In unserer allerersten Chinesischstunde im Gymnasium wurden wir von Frau Koller mit dem Sprichwort "不怕慢,只怕站。", "Fürchte dich nicht vor dem Langsamsein, sondern vor dem Stehenbleiben." empfangen. Man braucht nicht mühevoll Chinesisch gelernt zu haben, um die Bedeutung dieses Satzes zu verstehen; wir alle kennen Momente, wo uns das Langsamsein zuweilen dem Stehenbleiben zum Verzweifeln ähnlich scheint. Das Lieblingswort 慢 (màn, "langsam") begleitet mich also schon seit dem ersten Tag.
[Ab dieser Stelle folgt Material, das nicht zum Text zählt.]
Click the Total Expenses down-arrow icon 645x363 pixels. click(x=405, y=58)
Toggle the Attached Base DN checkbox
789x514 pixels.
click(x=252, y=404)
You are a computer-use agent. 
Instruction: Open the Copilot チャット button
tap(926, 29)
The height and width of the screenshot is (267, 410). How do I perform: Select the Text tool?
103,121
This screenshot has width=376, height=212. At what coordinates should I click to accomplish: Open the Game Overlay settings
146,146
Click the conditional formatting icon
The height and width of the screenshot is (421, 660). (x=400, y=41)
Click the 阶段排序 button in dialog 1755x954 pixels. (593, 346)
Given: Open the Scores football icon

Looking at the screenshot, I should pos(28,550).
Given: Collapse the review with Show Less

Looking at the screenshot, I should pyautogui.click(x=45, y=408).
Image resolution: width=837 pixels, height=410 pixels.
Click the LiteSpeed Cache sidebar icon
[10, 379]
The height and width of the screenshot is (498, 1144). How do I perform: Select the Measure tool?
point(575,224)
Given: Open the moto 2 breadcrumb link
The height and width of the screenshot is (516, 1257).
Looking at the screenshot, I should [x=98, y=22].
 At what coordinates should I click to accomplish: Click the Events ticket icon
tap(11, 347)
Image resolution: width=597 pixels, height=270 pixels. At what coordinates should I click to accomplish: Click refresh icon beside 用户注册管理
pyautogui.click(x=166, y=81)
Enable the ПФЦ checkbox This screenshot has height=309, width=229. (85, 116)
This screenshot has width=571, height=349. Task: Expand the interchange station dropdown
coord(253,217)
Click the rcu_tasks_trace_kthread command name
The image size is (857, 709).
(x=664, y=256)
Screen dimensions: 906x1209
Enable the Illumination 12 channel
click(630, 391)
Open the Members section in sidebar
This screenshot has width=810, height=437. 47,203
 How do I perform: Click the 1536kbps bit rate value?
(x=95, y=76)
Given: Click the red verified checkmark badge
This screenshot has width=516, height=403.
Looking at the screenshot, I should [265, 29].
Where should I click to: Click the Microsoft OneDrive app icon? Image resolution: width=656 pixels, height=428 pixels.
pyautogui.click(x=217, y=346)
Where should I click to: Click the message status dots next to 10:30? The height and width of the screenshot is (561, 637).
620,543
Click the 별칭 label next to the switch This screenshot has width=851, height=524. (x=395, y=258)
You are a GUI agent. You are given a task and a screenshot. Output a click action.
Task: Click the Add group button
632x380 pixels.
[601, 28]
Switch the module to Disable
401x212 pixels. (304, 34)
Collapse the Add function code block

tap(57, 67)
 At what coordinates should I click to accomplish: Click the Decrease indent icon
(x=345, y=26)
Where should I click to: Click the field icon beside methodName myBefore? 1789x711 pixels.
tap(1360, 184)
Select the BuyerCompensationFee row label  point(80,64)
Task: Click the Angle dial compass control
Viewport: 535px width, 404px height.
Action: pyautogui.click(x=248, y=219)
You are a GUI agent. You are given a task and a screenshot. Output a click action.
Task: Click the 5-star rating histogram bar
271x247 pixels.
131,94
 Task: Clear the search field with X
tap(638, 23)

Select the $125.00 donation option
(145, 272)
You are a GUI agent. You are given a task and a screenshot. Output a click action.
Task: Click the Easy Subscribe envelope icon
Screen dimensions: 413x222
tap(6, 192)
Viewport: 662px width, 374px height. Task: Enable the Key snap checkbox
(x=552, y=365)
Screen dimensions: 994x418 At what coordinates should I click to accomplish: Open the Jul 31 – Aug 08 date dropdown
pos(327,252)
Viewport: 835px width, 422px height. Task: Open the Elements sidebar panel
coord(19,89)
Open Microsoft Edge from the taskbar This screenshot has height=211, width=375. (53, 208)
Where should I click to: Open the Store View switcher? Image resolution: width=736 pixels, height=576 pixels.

Es ist eins der alltäglichsten Worte und überall anzutreffen:


In anderen Verwendungsformen geht 慢 aber über seine Grundbedeutung hinaus: mit 慢慢来 (màn màn lái, wörtl. "langsam kommen"), was ungefähr mit "sachte" oder "take it slow" übersetzt werden kann, trösten z.B. Einheimische ihre frustrierten ausländischen Freunde. 慢慢吃 (màn màn chī, wörtl. "langsam essen") sagt man während dem Essen für "guten Appetit" und "lass es dir schmecken"; und mit 慢走 (màn zǒu, wörtl. "langsam gehen") verabschiedet sich der Gastgeber vom Gast.
In diesen Ausdrücken nimmt 慢 verschiedene Anklänge auf: langsam kommt, was ohne Eile ist (und was Geduld hat/braucht), langsam isst, wer geniesst, und langsam geht, wer einen sorgenfreien und beschützten Weg vor sich hat. "Langsam" wird zu einem Attribut von "Ruhe und Frieden". Irgendwie naheliegend und irgendwie überraschend.